The order puts the Department of Natural Resources in charge of weeding out project proposals that would harm water bodies important for anadromous fish such as salmon. It also transfers to DNR the Department of Fish and Game's responsibility to work with private forest landowners and timber owners to protect wildlife habitat. Currently Fish and Game is charged with helping forest and timber owners identify wildlife habitat and design measures for its protection.
Responsibility for administering the state's Forest Resources and Practices Act, which governs management of forest resources, will be shifted from the DNR commissioner to the state forester, a lower-level DNR official.
"These transfers will permit closer and more balanced coordination, improving the planning process for projects affecting these bodies of water," the order reads.
That executive order, and another submitted Wednesday that transfers the entire office of coastal management from the governor's Division of Governmental Coordination to DNR, will take effect in 60 days if the Legislature does not take action to disapprove the orders, said Murkowski spokesman John Manly.
"I think we're getting pretty good support out of the Legislature," Manly said.
The support is not unanimous, however.
Sen. Kim Elton, a Juneau Democrat, objected to the executive order on procedural grounds on the Senate floor, but did not get the votes to throw it out. The order now goes to legislative committees for review.
"My concern is that if we take the fish and game biologists out of the process at the front end, we're going to be adding litigators at the back end," Elton said. "If in fact the permitting process is solely under the umbrella of agencies that are designed to promote resources development, there are going to be an awful lot more challenges."
Elton said permit challenges effectively would increase permitting time.
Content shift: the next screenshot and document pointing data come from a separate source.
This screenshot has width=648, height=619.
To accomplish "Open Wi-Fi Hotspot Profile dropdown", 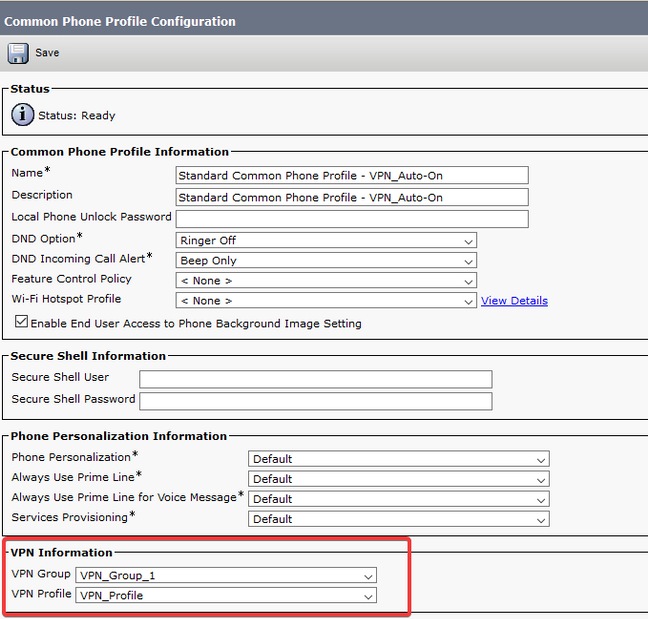I will point(326,301).
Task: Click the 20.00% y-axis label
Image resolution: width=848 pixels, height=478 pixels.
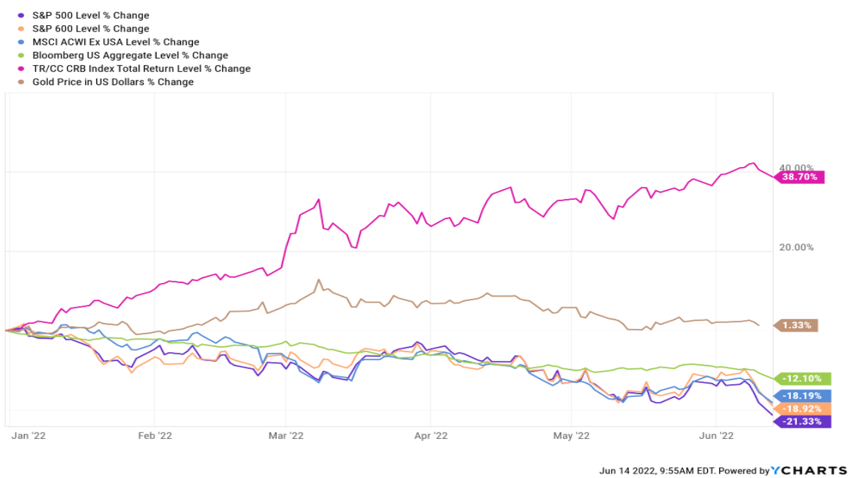Action: coord(800,248)
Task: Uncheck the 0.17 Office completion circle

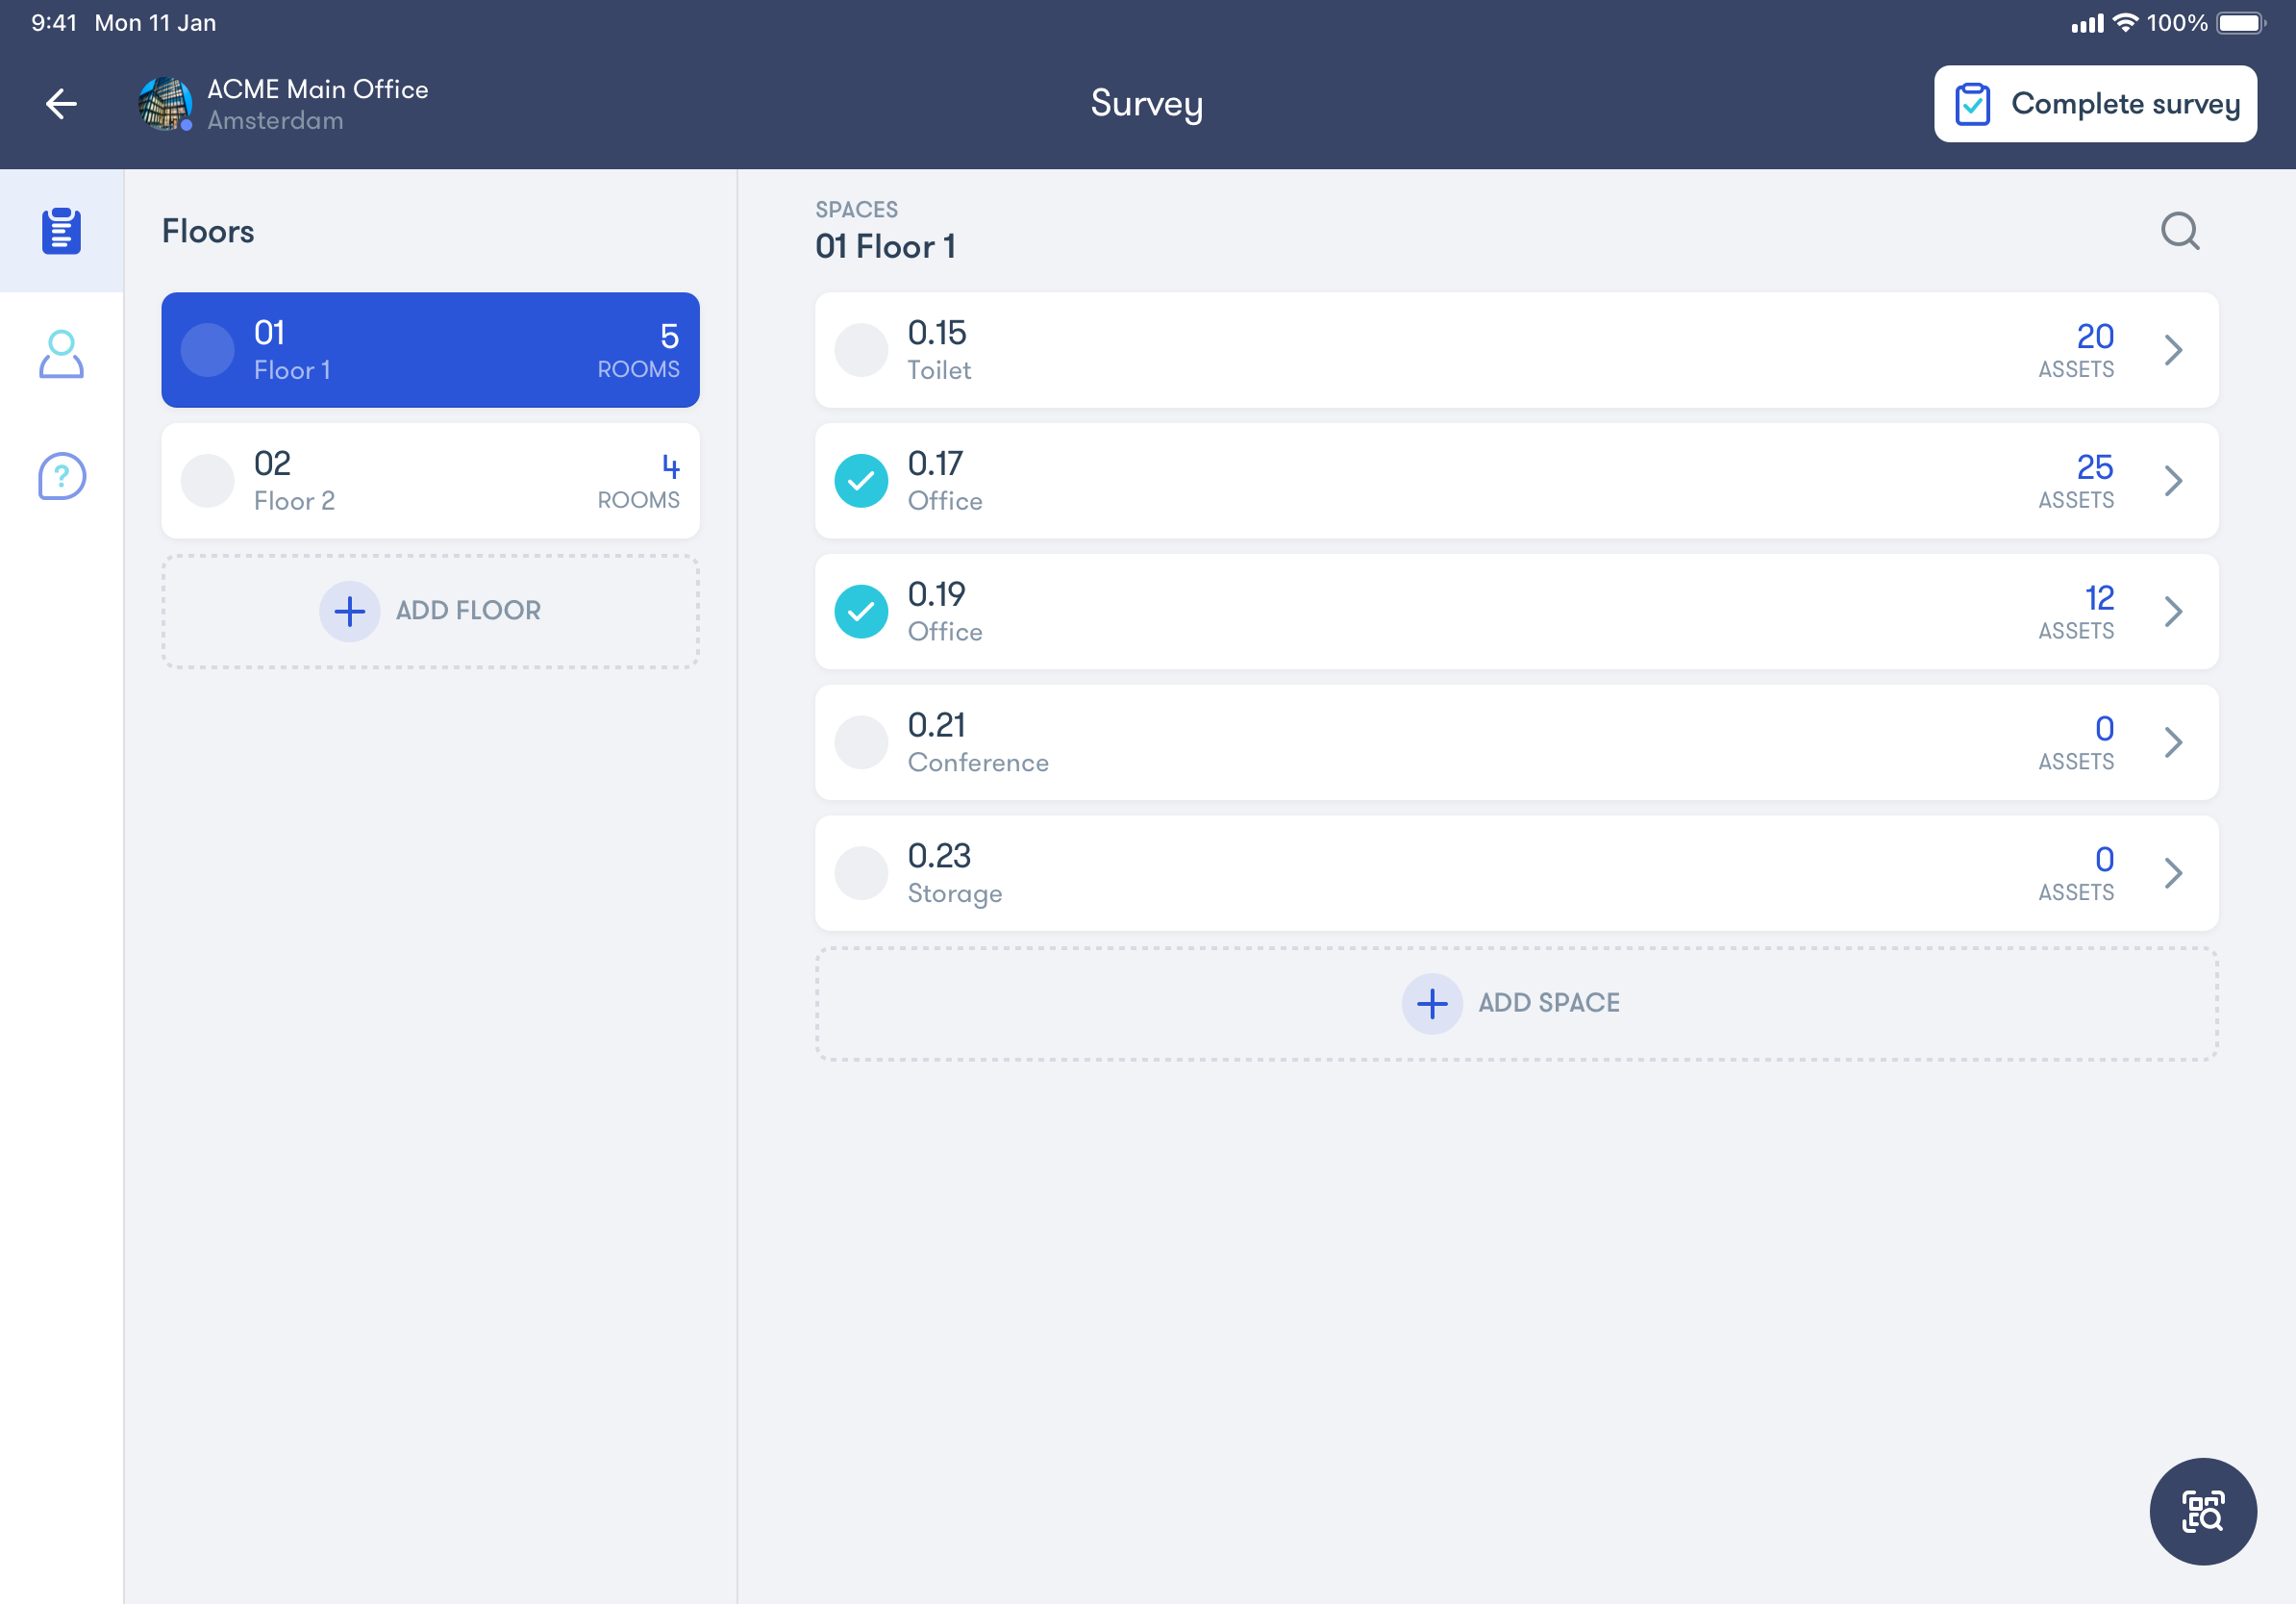Action: coord(861,481)
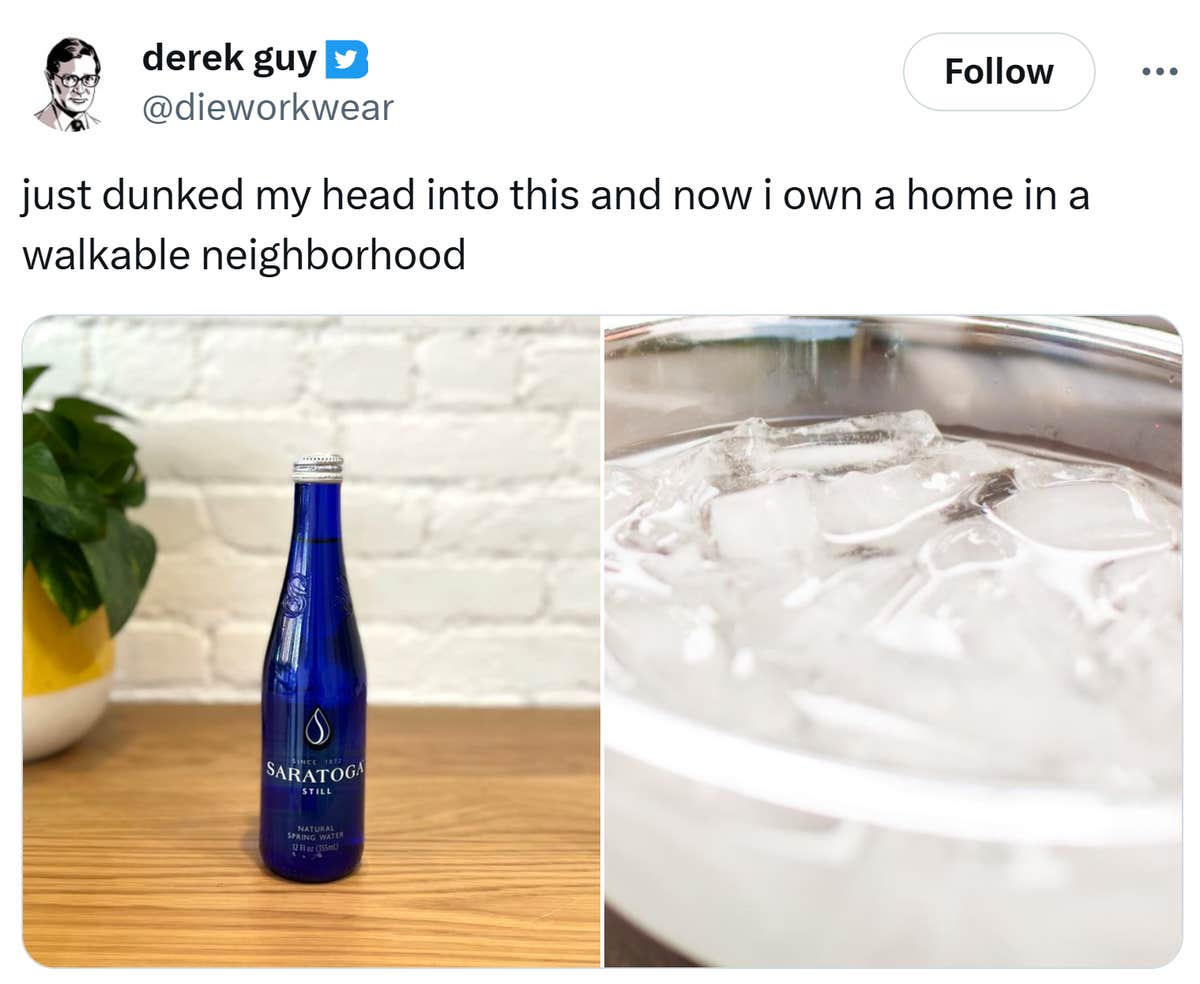Click derek guy's profile avatar
This screenshot has width=1200, height=984.
tap(70, 85)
Murkowski has cited reduction in permitting time as one of the main reasons for the shift. The average turnaround has been 15 days, but some permits take only a day or two to complete, while others require lengthy, multi-agency approvals, Fish and Game officials said.
Kevin Duffy, the acting Fish and Game commissioner, has said some wildlife biologists will be transferred to DNR, but he acknowledged there will be layoffs. It's not yet clear how many people will be laid off, but state officials have mentioned numbers as high as 50. Fish and Game's Habitat Division employs 85 people.
Not all of the division's permitting responsibilities will be shifted to DNR. Permits dealing with state game refuges, game sanctuaries and critical habitat areas will remain under the division's control.
It's unclear how long the shift will take.
Critics include environmental groups and five former Fish and Game commissioners who say the move will undermine the state's responsibility to protect wildlife habitat.
Duffy's secretary said he was unavailable for comment today. DNR Commissioner Tom Irwin did not return a phone call for comment.